Acute: A disease or illness that has a short duration but whose symptoms appear quickly and are severe.

Atrophy: The decrease in tissue size. Hypertropy: An increase of cell size. Hyperplasia: An increase in the number of cells.

Clinical: A term used to describe what is observable, capable of being examined, and treatable.

Chronic: A disease or illness that has a long duration with milder symptoms.

Complication: A secondary diease or disorder following the first condition.

Congenital: A condition present at birth. Congenital Anomaly: A birth defect.

Degeneration: The deterioration of cells or tissues. Regeneration: The repair of the original cells or tissues. Replacement: The growth of new cells or tissues.

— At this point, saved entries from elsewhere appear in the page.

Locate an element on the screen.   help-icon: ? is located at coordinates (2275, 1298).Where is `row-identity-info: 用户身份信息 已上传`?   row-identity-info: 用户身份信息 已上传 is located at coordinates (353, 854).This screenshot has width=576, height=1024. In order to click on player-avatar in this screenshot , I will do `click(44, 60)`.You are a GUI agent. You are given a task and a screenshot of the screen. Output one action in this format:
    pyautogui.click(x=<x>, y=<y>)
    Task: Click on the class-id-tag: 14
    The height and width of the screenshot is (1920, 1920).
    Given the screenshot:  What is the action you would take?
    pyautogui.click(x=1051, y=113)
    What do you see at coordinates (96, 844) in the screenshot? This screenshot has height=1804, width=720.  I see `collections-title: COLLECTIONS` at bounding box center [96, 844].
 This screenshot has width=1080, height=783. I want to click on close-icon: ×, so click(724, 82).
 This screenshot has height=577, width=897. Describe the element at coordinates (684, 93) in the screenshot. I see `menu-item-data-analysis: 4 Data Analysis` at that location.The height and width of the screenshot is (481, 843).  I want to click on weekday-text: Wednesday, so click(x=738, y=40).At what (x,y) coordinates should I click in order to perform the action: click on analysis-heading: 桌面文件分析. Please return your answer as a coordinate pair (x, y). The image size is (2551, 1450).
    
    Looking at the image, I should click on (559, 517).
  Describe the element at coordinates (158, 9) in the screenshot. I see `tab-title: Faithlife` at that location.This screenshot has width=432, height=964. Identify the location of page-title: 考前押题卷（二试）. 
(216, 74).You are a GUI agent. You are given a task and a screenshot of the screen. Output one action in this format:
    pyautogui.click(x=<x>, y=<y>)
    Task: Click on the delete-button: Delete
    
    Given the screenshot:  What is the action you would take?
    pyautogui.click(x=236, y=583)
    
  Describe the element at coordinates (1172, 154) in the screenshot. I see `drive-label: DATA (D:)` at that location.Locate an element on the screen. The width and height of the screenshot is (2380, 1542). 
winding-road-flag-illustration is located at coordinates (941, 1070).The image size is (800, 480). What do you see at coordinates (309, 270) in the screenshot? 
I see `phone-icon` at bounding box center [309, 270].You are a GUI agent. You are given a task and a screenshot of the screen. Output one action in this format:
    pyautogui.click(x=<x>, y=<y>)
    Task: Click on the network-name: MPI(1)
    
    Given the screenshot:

Diagnosis: The determination of disease or disorder based on examining a patients.

Disease: A disorder of the body (or mind) in which body structures and functions are affected. Pathology is the study of diseases. Physiology is the study of the normal functioning of cells, tissues, organs, and systems. Etiology is the examination of the a disease.

Edema: The swelling of body tissue caused by an accumulation of fluid.

Enlargement: The abnormal increase in the size of an organ.

Genetic: Any condition developing from or caused by normal or abnormal genes.

Infection: The invasion of the body or part of the body by disease-causing microorganism.

Inflammation: The reaction of body tissues to injury.

Occlusion: The blocking of a passageway.

Prognosis: The determination of the course and the outcome of a disease and the patient's chance for recovery.

Symptoms: The signs of a disease.

Syndrome: A group of signs and symptoms that occur in specific pattern and indicate a particular disease.

Treatment : The application of some form of therapy either cure the disease or relieve its symptoms.

Trauma: A wound to tissue caused by an external agent.

Vital Signs: The indications of those processes necessary to sustain the life of an organism.